Quand je viens chercher T pour nos séances de remédiation scolaire, je remarque parfois qu’il a été changé de place afin de se rapprocher d’un autre élève. Son instituteur m’explique brièvement ce qui lie les deux élèves et renforce ainsi positivement T, qui est toujours à l’affût de ce que l’on dit de lui, même s’il fait mine de ne pas s’en soucier. Il a fallu du temps pour que s’établisse une relation de confiance avec T, mais rien n’est acquis, il faut être inventif et à l’écoute.

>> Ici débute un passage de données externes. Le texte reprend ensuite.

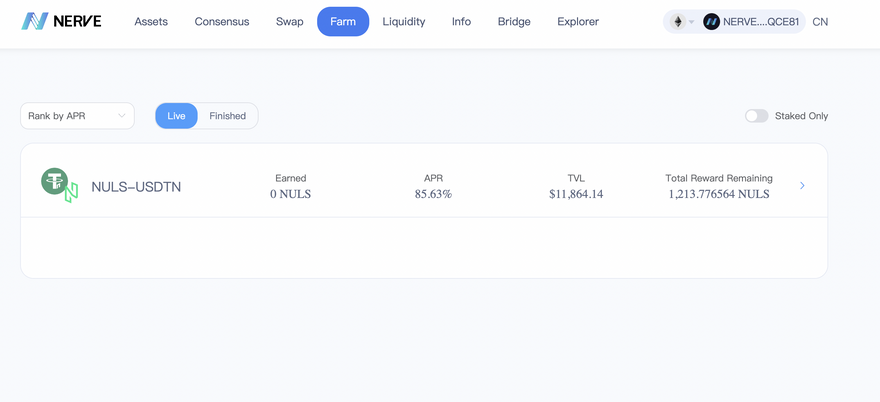Click the Ethereum network icon
Image resolution: width=880 pixels, height=402 pixels.
[x=678, y=22]
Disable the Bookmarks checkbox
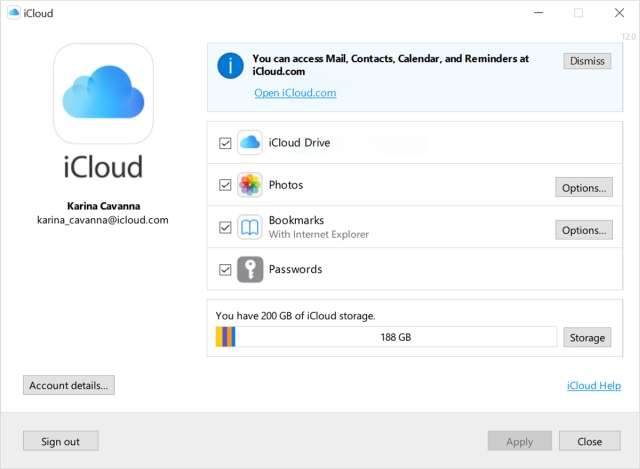640x469 pixels. (225, 227)
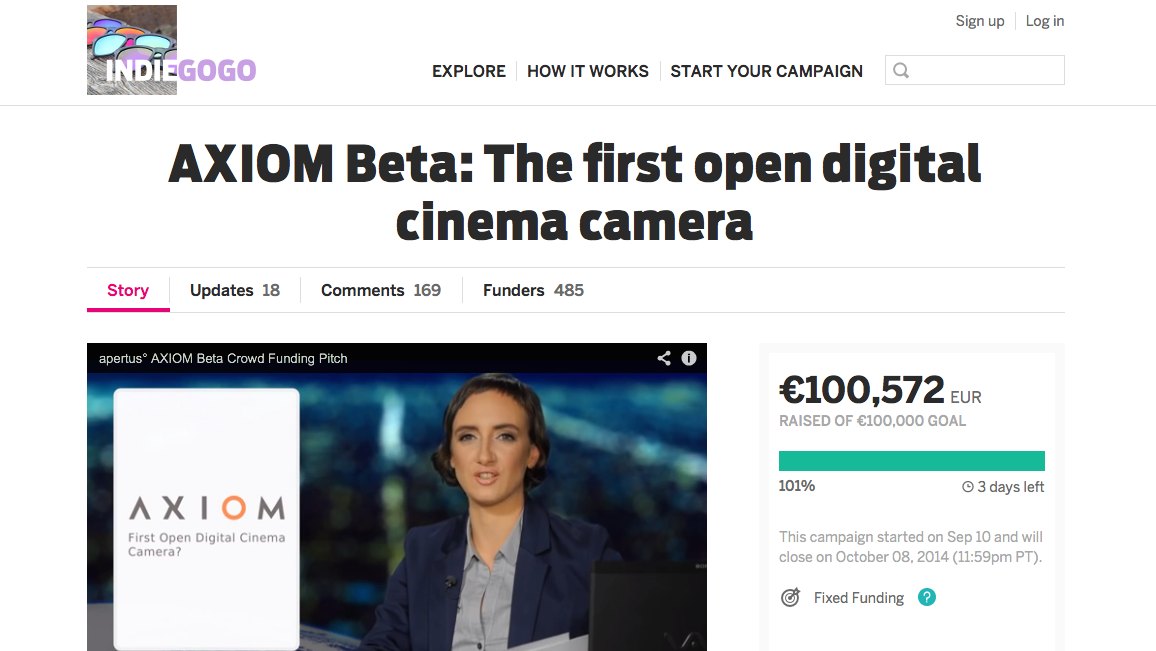This screenshot has width=1156, height=651.
Task: Click the green funding progress bar
Action: (912, 461)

J’interviens à domicile pour une durée de 2 à 4 heures par semaine pour permettre aux parents de T de souffler un peu. Je travaille avec l’enseignante spécialisée qui reprend avec T les apprentissages appris à l’école au domicile pendant une heure. Après son départ, nous entamons notre séance de remédiation relationnelle au domicile. Je me souviens par exemple du temps passé au nettoyage du mur de la chambre de T sur laquelle il a commencé à dessiner, écrire, comme pour toute activité nous « faisons ensemble » ce qui est très important les consignes étant données avant tout chantier de réparation des dégradations de T, la séance d’après nous allons réparer le trou que T a fait dans la porte de sa chambre en l’enfonçant lors d’une crise de colère.

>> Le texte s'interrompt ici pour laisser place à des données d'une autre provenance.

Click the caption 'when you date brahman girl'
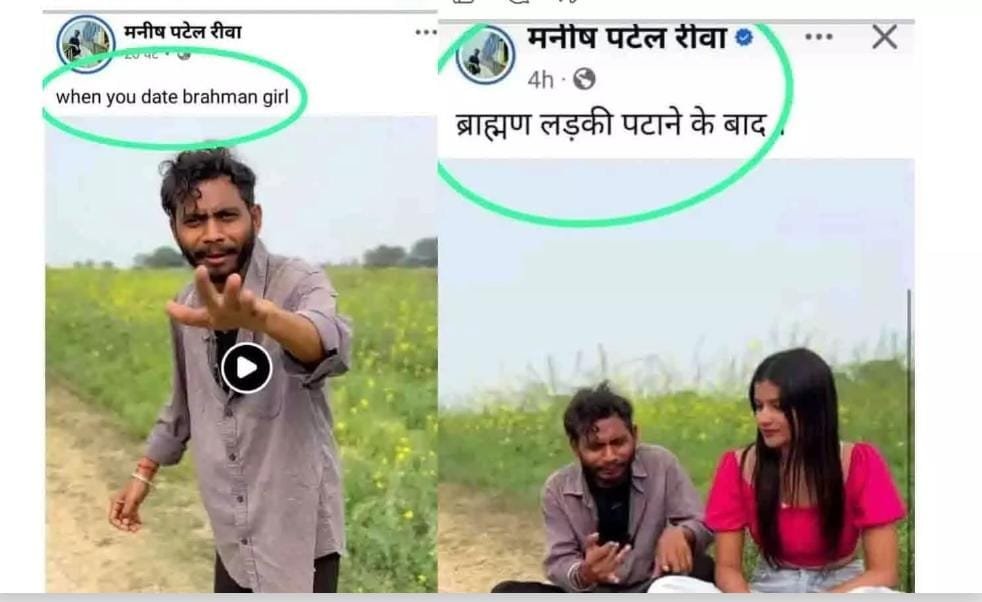Viewport: 982px width, 602px height. 172,97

La sonnerie du minuteur vient de retentir nous allons voir si le gâteau que nous avons fait ensemble est cuit.

C’est l’heure du retour de l’un des parents qui va prendre le relais de l’intervenant social à domicile. Le relais, ou répit des parents aidants leurs enfants à domicile est le continium de prestations de remédiation éducatives en libéral.